-- Study material --
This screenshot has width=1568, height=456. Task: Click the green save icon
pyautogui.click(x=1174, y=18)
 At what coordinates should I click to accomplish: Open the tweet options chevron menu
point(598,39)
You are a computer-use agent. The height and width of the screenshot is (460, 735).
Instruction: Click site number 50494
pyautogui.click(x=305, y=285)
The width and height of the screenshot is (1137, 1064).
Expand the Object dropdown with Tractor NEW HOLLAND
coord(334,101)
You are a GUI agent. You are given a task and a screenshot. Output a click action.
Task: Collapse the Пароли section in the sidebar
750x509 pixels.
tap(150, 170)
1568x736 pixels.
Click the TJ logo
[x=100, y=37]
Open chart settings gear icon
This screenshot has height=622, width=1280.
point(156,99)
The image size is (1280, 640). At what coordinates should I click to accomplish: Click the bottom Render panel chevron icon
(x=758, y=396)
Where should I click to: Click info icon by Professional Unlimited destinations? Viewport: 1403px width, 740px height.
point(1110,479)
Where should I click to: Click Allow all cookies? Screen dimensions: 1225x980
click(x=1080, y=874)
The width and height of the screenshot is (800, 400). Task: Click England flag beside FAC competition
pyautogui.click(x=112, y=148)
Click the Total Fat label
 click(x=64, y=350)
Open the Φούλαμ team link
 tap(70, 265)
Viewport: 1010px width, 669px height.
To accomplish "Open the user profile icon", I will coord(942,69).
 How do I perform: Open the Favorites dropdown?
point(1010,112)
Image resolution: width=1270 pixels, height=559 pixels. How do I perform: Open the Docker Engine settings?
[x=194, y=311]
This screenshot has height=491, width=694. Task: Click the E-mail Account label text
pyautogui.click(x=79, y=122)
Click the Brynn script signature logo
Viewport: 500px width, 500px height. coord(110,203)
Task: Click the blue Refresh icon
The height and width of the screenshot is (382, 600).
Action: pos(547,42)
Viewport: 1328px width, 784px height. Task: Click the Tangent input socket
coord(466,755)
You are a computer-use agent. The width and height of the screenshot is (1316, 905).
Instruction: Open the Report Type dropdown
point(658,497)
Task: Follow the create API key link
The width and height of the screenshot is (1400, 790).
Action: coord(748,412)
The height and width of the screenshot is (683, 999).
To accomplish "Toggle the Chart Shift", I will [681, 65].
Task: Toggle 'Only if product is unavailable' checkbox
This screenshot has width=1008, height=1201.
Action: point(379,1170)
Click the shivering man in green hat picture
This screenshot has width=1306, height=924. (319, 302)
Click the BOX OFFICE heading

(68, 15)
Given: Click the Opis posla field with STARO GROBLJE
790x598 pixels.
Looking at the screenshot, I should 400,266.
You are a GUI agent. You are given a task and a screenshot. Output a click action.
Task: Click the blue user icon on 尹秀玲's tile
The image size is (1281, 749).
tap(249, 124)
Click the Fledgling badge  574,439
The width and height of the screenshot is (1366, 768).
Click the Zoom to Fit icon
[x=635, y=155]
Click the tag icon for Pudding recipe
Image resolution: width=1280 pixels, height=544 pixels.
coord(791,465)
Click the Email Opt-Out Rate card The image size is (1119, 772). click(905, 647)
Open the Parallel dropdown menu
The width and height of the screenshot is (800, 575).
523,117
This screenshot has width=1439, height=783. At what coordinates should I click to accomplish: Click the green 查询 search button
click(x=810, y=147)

-- The task --
Work out how many lines in the listing contain "Toggle", then write down that number and nothing else.

-- Result of this exercise --
2